1979年の登場以来、スクリーンの闇を支配してきた恐怖の完全生物と、狩猟本能だけを持つ全身武装の殺し屋―。エイリアンと並び、20世紀フォックスを代表するモンスター、プレデターとの対決を描いたドリームマッチ作品。現在、マーベルのアベンジャーズやDCのジャスティス・リーグなどに代表される「クロスオーバー」の先駆けといっていい。対戦相手のプレデターは、プラズマ砲や鋭いカギ爪など全身が武器で固められ、狩猟時には透明になって獲物に襲いかかる。どう猛だが、自分たちと互角に戦った者には戦士の槍を与える気高き狩猟異星人で、単体の映画作品には『プレデター』(87)『プレデター2』(90)そしてリブート版の『プレデターズ』(10)がある。

巨大企業のドン、ウェイランド(ランス・ヘンリクセン)の依頼により、南極の巨大遺跡へと冒険家のレックス(サナ・レイサン)ら調査チームが足を踏み入れる。だが、そこはプレデターによる成人の儀式の場であり、その獲物であるエイリアンとの壮絶なバトルに、彼女たちは巻き込まれていく……。

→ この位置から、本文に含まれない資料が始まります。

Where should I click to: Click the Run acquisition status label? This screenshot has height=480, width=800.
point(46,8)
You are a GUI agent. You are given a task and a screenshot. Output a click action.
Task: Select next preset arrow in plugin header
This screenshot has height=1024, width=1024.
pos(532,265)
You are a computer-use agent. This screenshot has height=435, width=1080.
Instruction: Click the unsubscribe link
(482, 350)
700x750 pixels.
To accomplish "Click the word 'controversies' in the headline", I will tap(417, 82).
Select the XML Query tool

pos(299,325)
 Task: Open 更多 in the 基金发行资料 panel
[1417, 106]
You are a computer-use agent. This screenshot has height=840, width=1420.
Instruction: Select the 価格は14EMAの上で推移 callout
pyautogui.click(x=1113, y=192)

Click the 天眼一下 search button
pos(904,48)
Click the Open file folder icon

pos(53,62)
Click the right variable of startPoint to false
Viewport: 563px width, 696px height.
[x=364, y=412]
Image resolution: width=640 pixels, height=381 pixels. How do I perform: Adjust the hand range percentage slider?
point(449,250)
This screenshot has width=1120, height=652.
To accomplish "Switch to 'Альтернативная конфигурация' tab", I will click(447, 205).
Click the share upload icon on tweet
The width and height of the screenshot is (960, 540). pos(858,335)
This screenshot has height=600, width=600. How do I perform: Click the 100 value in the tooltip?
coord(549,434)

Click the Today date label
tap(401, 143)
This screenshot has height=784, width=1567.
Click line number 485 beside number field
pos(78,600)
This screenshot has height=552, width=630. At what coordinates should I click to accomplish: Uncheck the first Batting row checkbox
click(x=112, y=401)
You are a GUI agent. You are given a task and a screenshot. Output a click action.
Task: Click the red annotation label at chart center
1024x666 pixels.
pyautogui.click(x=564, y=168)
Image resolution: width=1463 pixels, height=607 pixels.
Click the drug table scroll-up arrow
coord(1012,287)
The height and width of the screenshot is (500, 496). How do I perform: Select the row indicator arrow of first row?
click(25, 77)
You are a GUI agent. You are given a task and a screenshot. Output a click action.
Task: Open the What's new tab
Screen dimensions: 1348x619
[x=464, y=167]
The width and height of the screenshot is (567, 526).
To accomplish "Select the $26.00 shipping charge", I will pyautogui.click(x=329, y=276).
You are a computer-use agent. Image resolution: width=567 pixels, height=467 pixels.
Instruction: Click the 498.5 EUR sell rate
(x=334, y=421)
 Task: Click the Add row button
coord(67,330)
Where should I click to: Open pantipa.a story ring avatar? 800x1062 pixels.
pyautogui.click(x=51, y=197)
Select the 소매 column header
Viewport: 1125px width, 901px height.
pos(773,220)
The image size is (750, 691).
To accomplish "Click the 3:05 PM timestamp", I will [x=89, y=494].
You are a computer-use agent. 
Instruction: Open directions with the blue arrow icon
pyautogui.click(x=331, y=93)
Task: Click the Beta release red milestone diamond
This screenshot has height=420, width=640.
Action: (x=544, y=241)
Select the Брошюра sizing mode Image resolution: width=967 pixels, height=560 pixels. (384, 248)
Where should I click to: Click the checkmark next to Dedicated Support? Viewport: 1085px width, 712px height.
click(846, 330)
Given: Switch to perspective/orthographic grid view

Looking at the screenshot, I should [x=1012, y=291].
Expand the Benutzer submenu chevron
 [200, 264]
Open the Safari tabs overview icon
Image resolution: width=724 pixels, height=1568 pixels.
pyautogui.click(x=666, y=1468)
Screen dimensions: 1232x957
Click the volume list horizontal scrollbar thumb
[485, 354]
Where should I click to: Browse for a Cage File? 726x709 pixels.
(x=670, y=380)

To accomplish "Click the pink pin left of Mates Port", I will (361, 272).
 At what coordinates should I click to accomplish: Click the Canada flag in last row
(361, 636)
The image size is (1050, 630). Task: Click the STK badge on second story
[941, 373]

エイリアンとプレデターの戦いは1989年、米ダークホース・コミックス社がキャラクター権を取得し、早い段階からマンガとしてシリーズ化されている。コミック版のストーリーは「プレデターが成人の儀礼の狩りのためにエイリアンを増殖させている」という設定に基づいたものになっているが、本作もそれを受け継ぐ形となっているのだ。

とはいえ、この両者がそれぞれ世界観の枠を超え、宇宙頂上決戦を果たすのは、あまりにもハイリスクだ。人気キャラクターだけに、勝敗の決定には慎重にならざるをえず、またどちらのシリーズも有名監督が手がけてきただけに、映画としてのクオリティ保持も重くのしかかる。

監督ポール・W.S.アンダーソンの徹底したこだわり

こうした不安要素を作品に対するまっすぐな姿勢で克服したのは、監督のポール・W.S.アンダーソンだ。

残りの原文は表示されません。